Topology of complexes of graphs with bounded matching number

Abstract

Given a graph $G$ on the vertex set $V$, the non-matching complex of $G$, $NM_{k}(G)$, is the family of subgraphs $G'\subset G$ whose matching number $\nu(G')$ is strictly less than $k$. As an attempt to generalize the result by Linusson, Shareshian and Welker on the homotopy types of $NM_{k}(K_{n})$ and $NM_{k}(K_{r,s})$ to arbitrary graphs G, we show that (i) $NM_{k}(G)$ is $(3k − 3)$-Leray, and (ii) if $G$ is bipartite, then $NM_{k}(G)$ is $(2k − 2)$-Leray.

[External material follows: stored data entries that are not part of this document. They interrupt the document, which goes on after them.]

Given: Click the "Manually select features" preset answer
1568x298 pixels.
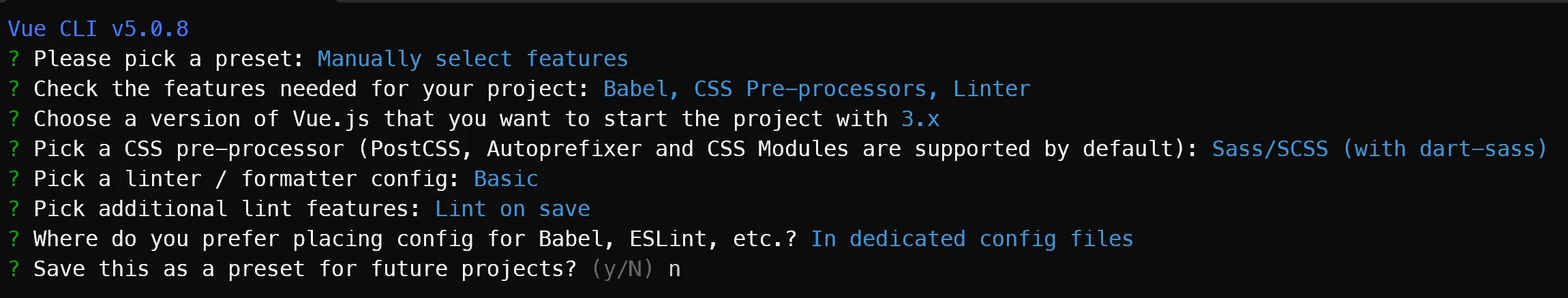Looking at the screenshot, I should coord(472,59).
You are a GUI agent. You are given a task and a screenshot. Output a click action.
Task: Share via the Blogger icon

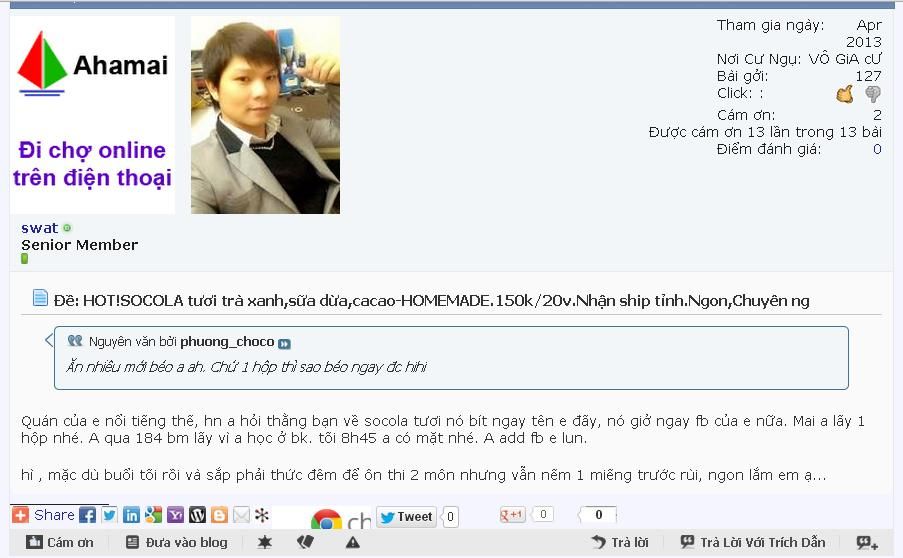(219, 515)
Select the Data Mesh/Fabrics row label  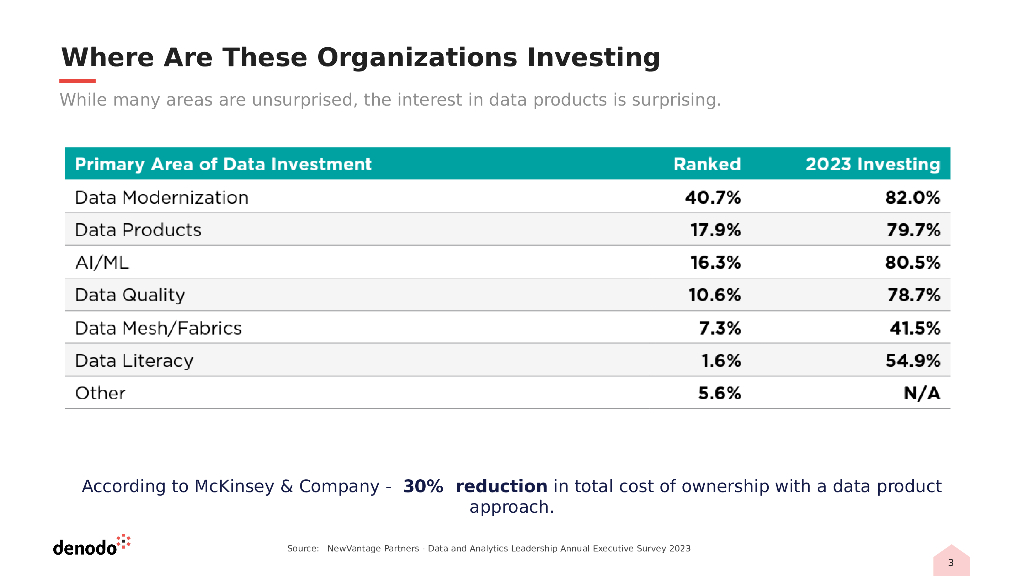pyautogui.click(x=158, y=328)
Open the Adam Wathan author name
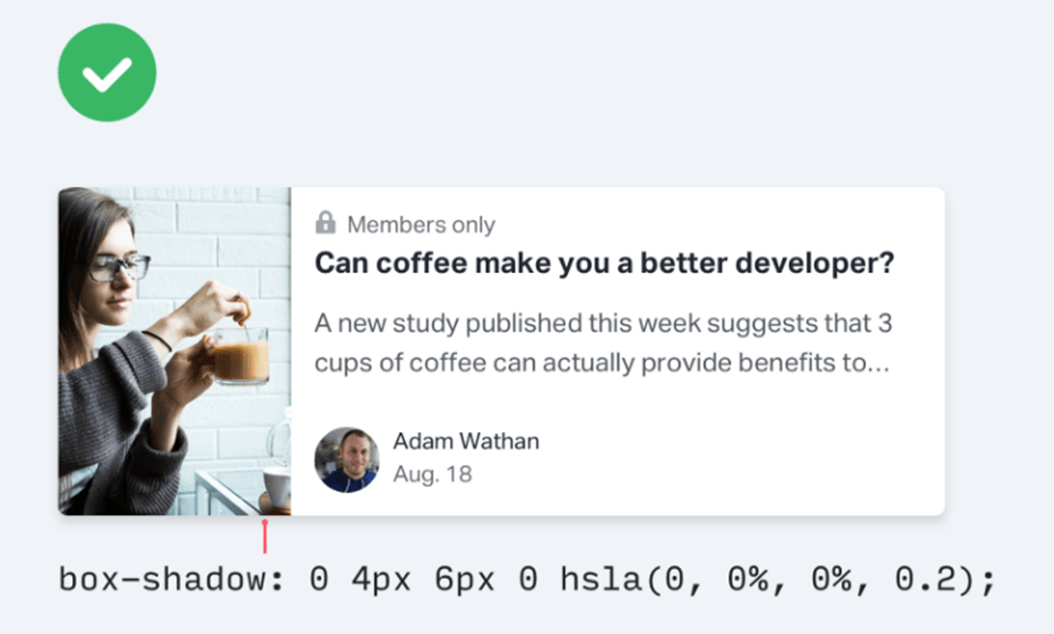Viewport: 1054px width, 634px height. (465, 441)
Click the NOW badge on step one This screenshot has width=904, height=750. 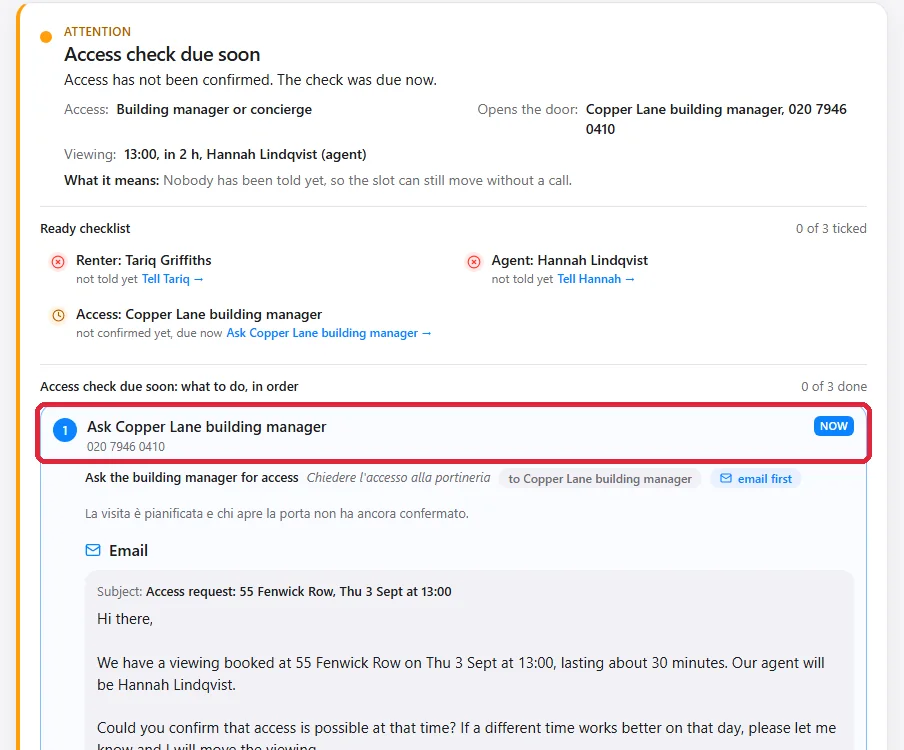834,426

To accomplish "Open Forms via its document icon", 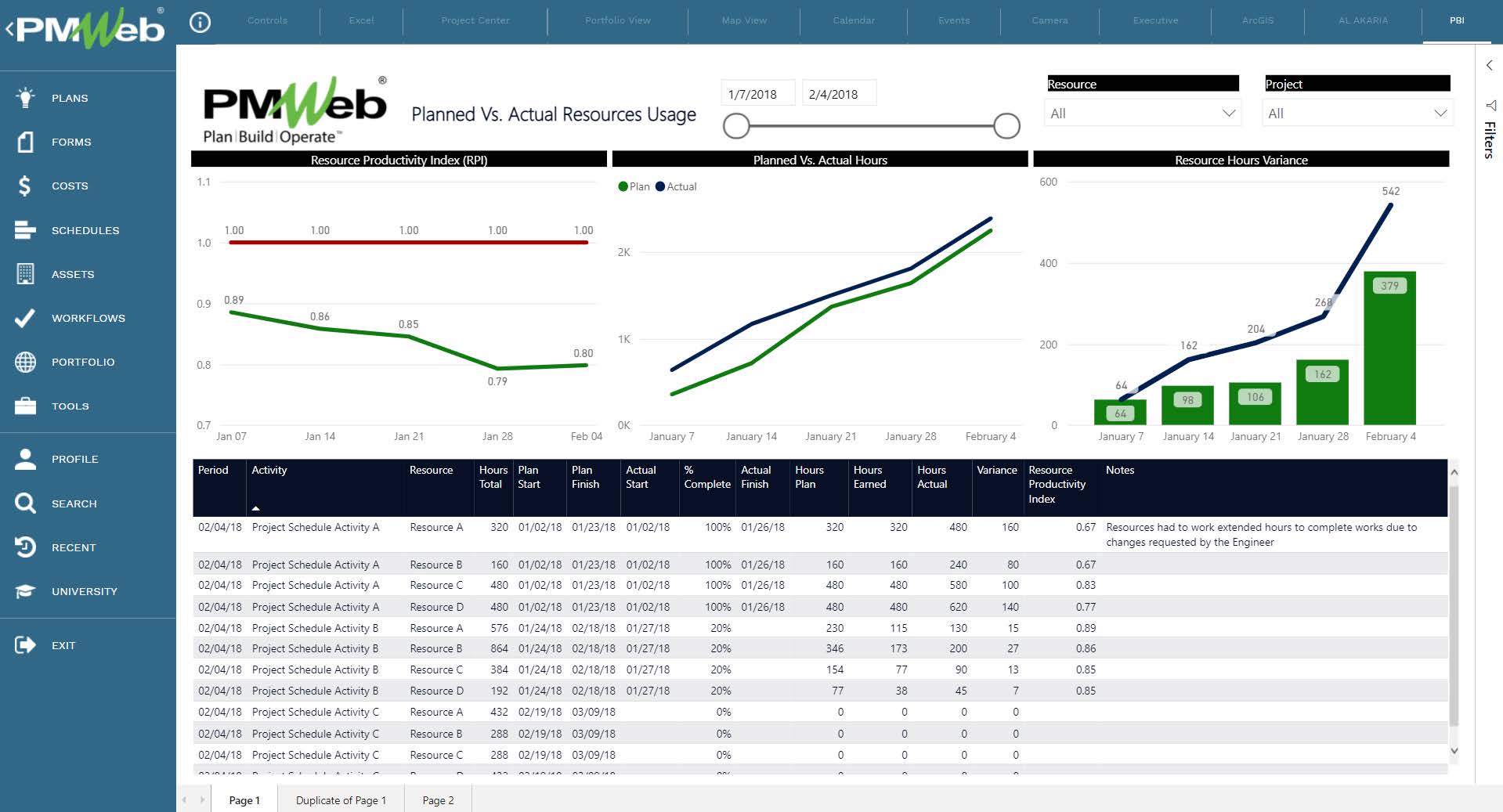I will coord(25,142).
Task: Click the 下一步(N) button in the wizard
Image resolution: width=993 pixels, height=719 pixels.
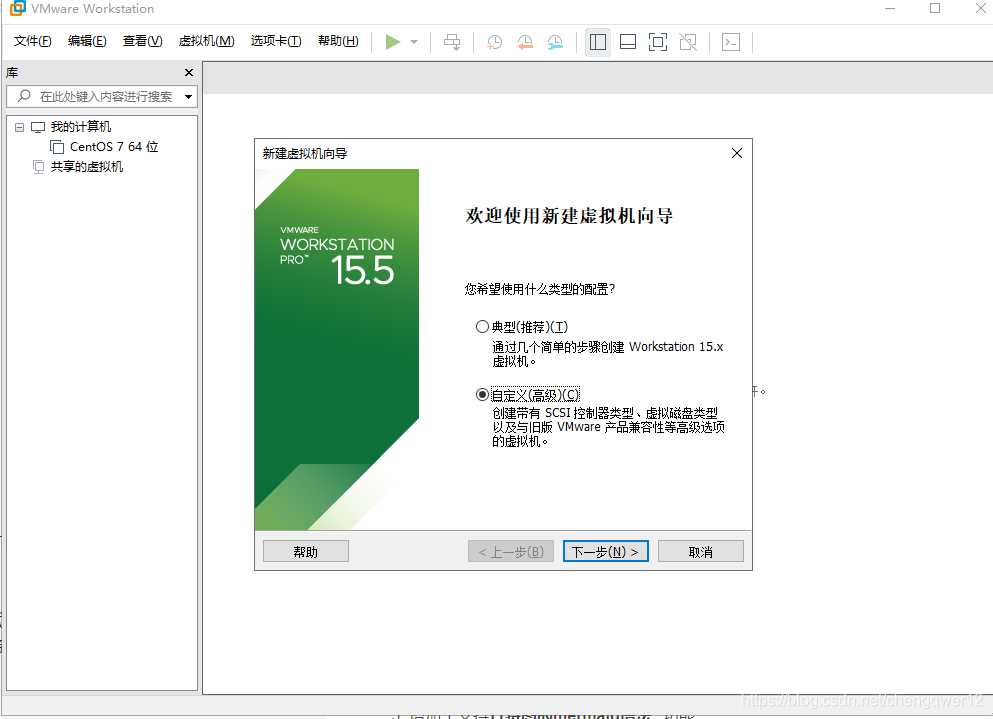Action: pyautogui.click(x=605, y=550)
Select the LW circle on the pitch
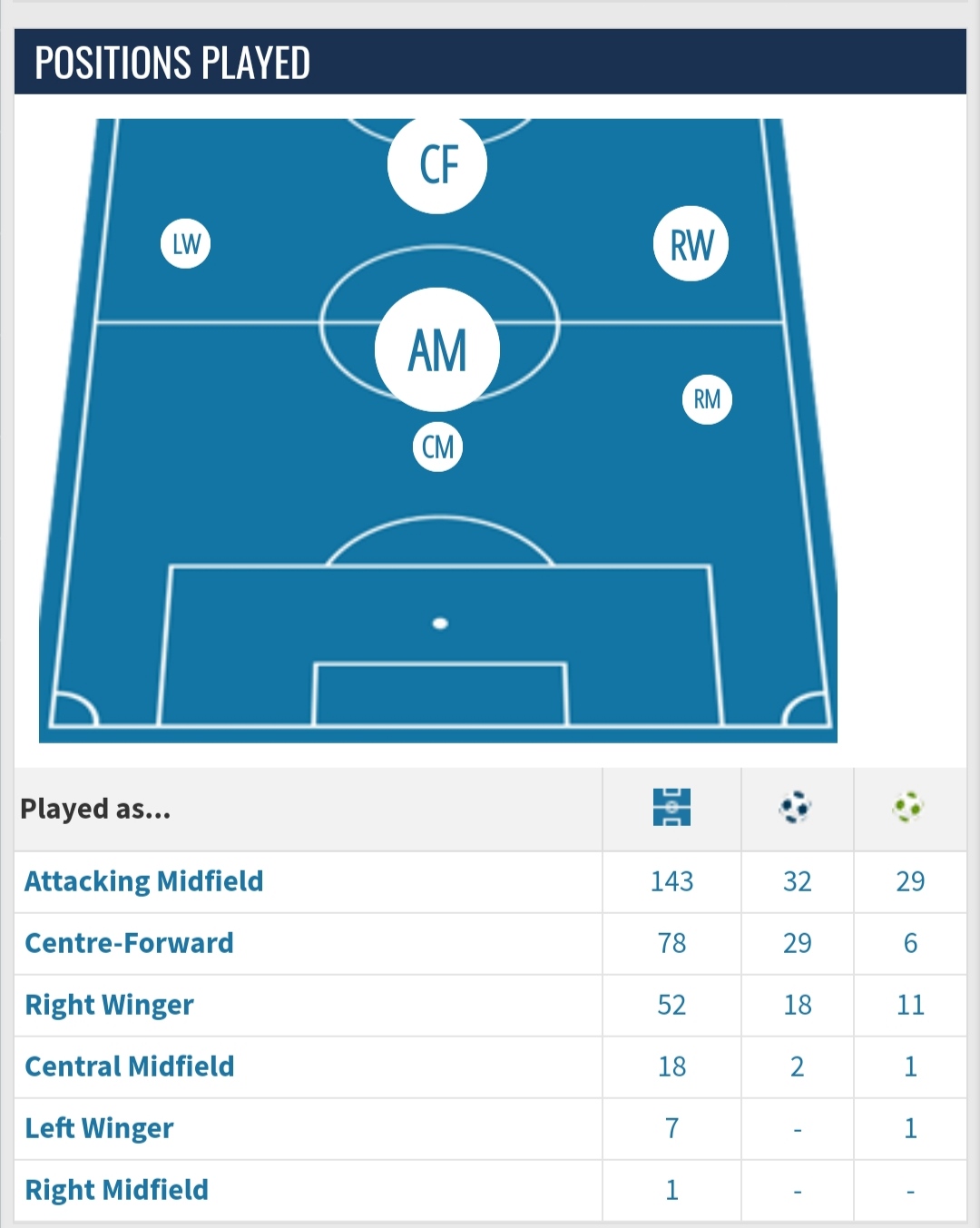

This result is obtained by analyzing the homology of the links of non-empty faces of the complex $NM_{k}(G)$, which vanishes in all dimensions $d \geq 3k − 4$, and all dimensions $d \geq 2k − 3$ when $G$ is bipartite. Following a similar line of the proof, we answer a question raised by Linusson et al. on the homotopy type of $NM_{k}(G)$ when $G$ is a complete multipartite graph with a vertex class consisting of a single vertex. As a corollary, we have the following rainbow matching theorem which generalizes the result by Aharoni et. al. and Drisko’s theorem: Let $E_1 , . . . , E_{3k−2}$ be non-empty edge subsets of a graph and suppose that $\nu(E_{i} \cup E_j) \geq k$ for every $i \neq j$. Then $E = \bigcup E_i$ has a rainbow matching of size $k$. Furthermore, the number of edge sets $E_i$ can be reduced to $2k − 1$ when $E$ is the edge set of a bipartite graph. We also consider a related collaborative rainbow matching problem, and construct examples showing that certain topological methods do not seem to be applicable.